Dataset excerpt
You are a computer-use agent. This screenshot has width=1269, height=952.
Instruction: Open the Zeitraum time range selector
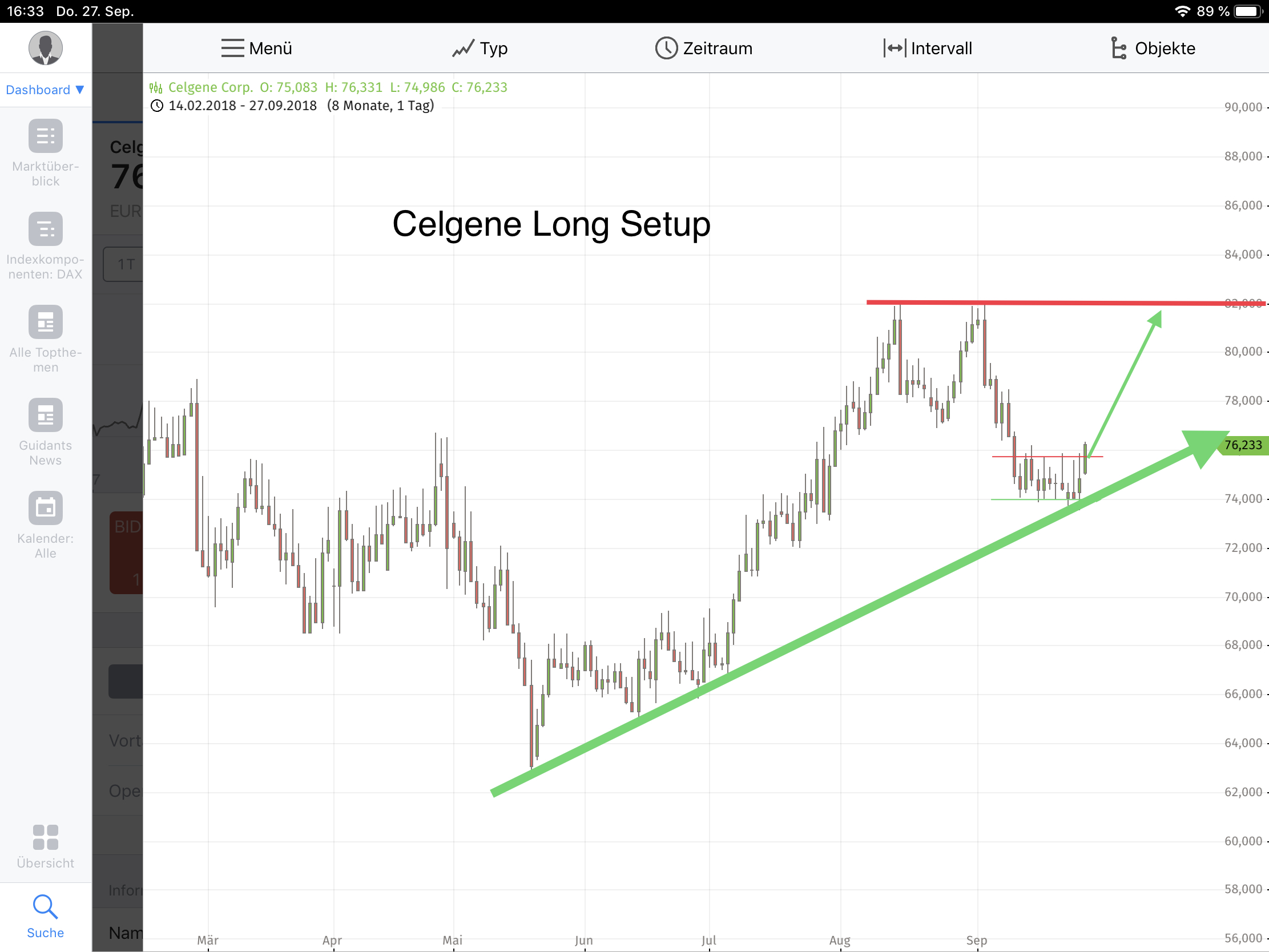click(x=703, y=48)
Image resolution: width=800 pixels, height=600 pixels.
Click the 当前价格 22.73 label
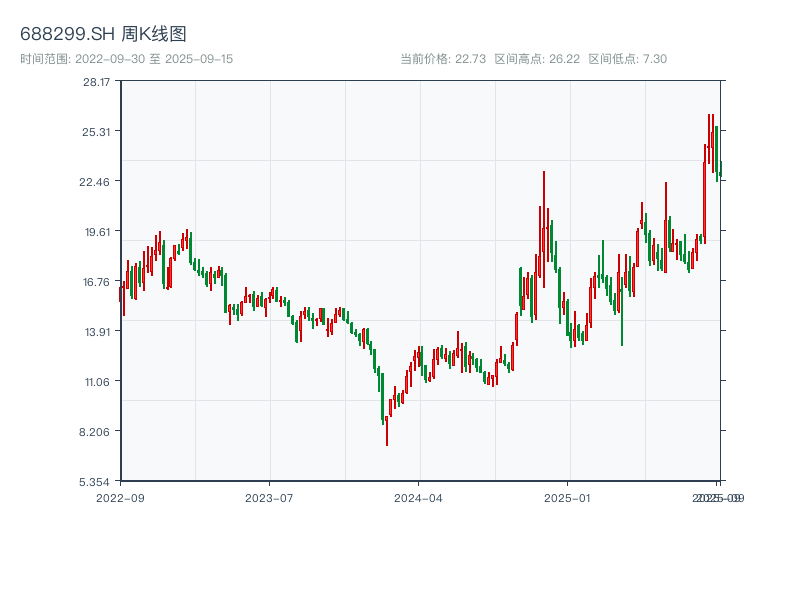tap(443, 59)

EXERCISE OBJECTIVE:
Rewrite every line of the rows above as a numbered list, omitting any blank lines and leaving the pictures out.

ANSWER TO THIS TASK:
1. You are a computer-use agent. This screenshot has width=1269, height=952.
2. Instruction: Open the Zeitraum time range selector
3. click(x=703, y=48)
4. Image resolution: width=800 pixels, height=600 pixels.
5. Click the 当前价格 22.73 label
6. tap(443, 59)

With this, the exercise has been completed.